** Information given follows **

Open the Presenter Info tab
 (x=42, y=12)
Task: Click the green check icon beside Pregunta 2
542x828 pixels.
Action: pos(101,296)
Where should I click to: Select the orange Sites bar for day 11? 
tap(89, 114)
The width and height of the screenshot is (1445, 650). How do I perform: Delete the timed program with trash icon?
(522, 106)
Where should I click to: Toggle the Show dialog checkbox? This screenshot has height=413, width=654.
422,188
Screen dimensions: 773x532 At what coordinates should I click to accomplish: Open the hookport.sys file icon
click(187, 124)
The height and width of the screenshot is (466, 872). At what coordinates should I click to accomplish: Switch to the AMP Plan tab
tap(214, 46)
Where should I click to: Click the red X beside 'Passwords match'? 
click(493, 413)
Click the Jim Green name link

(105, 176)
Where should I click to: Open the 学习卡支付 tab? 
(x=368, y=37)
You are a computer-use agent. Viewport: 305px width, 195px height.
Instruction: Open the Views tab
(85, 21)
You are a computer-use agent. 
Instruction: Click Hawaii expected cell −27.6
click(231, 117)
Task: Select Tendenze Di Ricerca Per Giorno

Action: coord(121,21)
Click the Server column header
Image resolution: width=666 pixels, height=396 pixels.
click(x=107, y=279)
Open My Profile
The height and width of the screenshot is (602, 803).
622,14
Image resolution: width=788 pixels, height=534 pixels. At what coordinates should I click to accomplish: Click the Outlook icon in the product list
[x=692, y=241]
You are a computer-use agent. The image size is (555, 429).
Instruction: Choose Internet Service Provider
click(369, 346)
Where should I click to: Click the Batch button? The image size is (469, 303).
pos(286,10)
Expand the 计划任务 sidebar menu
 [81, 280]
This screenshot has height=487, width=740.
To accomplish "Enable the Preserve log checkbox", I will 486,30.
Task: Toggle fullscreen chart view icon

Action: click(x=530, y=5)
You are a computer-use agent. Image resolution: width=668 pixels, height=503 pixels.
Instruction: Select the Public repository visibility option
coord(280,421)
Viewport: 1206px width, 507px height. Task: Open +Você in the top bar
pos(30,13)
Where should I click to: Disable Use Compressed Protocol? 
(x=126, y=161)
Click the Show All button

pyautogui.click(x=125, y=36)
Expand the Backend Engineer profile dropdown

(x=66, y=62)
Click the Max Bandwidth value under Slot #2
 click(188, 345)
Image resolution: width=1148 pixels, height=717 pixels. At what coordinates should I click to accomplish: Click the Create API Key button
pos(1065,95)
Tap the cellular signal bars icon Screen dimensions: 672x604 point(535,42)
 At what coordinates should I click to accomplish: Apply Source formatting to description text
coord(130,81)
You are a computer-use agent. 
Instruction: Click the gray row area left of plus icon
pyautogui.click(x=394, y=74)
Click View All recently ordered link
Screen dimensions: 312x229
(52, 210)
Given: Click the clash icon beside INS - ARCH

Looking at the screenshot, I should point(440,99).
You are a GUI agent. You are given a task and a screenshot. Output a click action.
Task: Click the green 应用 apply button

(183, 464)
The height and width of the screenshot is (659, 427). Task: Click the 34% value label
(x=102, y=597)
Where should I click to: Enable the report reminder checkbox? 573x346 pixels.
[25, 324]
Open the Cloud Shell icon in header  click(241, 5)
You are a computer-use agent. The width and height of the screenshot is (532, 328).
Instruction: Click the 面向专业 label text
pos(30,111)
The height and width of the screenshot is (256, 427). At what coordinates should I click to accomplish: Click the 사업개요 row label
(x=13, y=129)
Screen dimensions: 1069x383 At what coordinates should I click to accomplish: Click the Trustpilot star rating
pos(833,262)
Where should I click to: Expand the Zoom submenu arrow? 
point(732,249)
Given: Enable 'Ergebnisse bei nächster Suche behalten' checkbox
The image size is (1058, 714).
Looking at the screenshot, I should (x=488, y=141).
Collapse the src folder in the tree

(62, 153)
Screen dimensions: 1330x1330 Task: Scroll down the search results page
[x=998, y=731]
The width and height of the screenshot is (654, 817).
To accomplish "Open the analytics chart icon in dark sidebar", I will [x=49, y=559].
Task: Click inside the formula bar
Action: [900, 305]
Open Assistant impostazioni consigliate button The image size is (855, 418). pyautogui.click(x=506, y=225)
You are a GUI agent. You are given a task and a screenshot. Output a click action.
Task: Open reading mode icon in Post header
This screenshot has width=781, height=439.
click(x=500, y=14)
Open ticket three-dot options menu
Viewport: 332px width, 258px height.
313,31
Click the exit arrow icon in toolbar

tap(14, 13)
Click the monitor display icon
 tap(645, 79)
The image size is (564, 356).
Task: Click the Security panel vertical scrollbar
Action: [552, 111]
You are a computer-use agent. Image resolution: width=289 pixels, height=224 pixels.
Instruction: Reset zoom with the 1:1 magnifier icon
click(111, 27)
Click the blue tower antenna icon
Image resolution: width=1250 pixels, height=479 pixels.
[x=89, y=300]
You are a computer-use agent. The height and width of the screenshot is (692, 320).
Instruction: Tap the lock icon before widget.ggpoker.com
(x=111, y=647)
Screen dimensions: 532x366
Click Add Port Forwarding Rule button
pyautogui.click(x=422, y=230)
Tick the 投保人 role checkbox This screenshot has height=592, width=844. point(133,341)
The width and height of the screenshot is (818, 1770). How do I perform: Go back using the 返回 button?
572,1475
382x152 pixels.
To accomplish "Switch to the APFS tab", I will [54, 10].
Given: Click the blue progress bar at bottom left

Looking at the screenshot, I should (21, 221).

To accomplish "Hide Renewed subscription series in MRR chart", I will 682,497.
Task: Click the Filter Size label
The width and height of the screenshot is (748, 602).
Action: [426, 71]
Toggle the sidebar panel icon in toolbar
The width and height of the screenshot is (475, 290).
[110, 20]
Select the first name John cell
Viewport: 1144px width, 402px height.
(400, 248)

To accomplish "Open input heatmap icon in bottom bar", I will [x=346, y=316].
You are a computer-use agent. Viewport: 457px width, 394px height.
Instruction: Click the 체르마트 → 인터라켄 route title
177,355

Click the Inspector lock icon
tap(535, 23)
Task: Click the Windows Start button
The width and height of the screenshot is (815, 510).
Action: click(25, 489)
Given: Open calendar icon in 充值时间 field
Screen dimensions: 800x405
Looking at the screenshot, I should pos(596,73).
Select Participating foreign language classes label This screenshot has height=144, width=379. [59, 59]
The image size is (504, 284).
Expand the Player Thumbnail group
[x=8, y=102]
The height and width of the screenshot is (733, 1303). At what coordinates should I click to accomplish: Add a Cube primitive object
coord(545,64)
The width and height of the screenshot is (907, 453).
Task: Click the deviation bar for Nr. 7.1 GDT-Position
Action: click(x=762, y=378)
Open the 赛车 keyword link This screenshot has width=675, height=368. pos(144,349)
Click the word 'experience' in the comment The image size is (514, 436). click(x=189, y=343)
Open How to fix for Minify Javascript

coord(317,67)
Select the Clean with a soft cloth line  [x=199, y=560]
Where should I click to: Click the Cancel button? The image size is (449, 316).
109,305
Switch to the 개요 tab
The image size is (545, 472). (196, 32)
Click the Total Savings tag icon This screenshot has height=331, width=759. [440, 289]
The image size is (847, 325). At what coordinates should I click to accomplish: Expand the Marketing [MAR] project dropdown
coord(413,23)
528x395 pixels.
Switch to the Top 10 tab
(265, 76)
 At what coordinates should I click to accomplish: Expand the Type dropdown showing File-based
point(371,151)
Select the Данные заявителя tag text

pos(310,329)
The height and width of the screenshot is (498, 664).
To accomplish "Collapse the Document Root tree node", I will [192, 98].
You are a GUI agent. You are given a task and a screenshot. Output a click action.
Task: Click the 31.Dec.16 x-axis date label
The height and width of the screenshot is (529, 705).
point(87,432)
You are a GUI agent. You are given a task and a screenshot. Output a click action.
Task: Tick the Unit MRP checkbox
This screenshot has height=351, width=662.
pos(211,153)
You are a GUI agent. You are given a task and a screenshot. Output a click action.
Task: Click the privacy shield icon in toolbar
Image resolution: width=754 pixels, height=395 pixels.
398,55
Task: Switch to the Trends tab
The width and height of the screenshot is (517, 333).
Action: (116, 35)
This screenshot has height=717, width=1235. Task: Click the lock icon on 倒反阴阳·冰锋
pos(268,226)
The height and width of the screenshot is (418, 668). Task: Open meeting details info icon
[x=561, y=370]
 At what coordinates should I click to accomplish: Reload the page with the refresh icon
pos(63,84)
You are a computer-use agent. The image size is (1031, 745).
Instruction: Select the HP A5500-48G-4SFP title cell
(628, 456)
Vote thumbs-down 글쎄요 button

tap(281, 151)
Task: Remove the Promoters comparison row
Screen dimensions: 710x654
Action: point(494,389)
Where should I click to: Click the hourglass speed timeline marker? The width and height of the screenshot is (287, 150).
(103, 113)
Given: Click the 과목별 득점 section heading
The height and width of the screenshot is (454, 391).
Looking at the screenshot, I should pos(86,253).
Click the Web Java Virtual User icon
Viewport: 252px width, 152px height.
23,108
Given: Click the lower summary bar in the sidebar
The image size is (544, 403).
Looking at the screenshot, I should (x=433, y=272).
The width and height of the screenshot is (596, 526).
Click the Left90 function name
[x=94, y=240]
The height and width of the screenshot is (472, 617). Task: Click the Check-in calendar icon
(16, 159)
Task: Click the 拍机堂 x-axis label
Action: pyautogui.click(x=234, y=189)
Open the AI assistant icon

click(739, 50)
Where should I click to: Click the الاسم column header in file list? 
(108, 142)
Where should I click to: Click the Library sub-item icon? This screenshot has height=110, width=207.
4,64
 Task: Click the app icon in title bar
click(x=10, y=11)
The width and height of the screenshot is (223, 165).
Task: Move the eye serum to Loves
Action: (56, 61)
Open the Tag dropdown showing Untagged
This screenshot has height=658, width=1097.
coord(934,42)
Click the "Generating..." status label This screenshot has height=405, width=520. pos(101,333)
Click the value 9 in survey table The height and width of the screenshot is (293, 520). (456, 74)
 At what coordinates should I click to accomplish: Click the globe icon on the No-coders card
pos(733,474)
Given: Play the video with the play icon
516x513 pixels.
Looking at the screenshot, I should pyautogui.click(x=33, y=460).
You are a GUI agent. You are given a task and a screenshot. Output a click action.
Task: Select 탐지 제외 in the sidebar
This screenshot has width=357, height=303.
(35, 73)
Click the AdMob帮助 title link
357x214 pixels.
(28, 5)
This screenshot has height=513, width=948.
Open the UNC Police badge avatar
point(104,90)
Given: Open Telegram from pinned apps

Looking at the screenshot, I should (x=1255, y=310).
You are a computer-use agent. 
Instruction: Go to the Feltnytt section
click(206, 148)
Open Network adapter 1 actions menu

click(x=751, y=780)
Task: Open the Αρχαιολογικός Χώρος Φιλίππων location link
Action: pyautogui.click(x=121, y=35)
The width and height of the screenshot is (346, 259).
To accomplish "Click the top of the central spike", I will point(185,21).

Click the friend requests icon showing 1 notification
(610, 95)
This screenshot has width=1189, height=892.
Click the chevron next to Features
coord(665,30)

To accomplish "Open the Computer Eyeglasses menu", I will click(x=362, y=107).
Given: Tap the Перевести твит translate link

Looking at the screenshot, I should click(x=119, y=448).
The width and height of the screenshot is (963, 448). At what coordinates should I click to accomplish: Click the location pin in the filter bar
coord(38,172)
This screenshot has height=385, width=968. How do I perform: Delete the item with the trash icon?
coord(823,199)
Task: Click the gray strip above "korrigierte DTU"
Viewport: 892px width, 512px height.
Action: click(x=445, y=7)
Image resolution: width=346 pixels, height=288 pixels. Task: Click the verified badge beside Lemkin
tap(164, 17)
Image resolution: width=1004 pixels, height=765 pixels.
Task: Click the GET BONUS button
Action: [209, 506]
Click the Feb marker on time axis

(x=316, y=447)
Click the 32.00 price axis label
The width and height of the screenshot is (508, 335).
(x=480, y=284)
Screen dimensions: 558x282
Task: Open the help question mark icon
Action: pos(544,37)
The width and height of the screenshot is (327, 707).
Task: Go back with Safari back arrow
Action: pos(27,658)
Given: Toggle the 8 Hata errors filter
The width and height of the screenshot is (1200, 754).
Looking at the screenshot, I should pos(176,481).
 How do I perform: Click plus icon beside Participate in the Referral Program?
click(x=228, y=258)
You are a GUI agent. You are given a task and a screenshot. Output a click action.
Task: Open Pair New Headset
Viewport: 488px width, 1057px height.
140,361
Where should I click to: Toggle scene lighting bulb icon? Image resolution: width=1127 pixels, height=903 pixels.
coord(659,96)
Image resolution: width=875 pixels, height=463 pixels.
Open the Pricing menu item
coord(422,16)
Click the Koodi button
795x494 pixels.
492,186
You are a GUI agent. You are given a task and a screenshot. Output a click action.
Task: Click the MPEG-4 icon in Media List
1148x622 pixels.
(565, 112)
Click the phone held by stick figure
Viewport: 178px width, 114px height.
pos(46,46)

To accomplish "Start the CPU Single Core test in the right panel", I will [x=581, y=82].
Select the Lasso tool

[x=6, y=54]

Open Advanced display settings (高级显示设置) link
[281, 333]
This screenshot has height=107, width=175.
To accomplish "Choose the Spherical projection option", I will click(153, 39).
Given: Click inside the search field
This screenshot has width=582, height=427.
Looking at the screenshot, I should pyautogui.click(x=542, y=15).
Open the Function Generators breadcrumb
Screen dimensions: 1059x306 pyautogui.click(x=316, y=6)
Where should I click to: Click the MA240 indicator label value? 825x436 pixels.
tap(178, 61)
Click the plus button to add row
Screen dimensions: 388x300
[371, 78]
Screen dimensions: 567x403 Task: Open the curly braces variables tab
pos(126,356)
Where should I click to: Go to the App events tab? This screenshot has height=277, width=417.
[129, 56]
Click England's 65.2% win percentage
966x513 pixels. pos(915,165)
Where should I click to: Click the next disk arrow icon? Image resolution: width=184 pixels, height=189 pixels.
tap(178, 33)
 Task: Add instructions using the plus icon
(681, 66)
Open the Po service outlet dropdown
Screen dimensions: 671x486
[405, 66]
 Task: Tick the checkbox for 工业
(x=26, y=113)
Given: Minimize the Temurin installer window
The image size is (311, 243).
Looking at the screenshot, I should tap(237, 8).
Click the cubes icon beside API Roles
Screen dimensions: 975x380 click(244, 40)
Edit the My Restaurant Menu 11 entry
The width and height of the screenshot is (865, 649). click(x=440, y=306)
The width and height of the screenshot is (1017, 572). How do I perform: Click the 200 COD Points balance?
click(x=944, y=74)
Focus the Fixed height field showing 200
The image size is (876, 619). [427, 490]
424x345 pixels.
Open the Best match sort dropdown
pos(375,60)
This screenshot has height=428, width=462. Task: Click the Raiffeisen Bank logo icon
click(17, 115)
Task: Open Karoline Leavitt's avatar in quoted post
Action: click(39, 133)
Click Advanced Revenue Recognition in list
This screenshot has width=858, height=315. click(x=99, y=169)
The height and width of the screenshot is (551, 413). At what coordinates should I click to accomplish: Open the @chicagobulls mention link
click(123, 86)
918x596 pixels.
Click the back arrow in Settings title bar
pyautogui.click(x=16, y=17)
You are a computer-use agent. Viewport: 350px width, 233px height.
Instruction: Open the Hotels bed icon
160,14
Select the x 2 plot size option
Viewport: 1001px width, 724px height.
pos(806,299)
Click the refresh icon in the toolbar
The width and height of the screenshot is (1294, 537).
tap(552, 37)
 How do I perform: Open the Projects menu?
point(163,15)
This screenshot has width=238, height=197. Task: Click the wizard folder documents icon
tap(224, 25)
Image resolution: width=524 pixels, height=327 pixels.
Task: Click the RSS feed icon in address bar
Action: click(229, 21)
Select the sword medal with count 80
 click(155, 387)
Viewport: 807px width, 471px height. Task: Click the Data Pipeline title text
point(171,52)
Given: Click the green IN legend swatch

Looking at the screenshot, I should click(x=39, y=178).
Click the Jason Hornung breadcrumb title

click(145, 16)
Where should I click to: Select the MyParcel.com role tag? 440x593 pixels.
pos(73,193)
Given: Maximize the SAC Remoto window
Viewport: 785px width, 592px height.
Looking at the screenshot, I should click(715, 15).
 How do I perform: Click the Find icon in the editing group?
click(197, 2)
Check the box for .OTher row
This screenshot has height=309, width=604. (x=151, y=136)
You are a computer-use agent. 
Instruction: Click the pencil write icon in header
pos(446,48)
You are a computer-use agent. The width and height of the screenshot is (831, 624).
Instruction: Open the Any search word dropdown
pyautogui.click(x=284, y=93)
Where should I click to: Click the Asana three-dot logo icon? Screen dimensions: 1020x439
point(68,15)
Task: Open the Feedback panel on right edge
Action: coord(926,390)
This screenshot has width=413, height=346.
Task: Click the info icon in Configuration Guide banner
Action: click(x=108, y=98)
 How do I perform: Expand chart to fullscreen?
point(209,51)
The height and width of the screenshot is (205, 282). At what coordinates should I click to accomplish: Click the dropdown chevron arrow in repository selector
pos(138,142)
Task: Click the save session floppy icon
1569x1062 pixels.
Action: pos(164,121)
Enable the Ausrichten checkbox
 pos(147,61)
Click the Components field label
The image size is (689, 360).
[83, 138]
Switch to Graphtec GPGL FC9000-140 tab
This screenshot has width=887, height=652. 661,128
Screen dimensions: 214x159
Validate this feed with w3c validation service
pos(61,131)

** End of Information given **

▶ _Exercise description_:
Repeat exactly, and only, the lines from the one containing "Switch to Graphtec GPGL FC9000-140 tab" through the last line above.

▶ _Your solution_:
Switch to Graphtec GPGL FC9000-140 tab
This screenshot has width=887, height=652. 661,128
Screen dimensions: 214x159
Validate this feed with w3c validation service
pos(61,131)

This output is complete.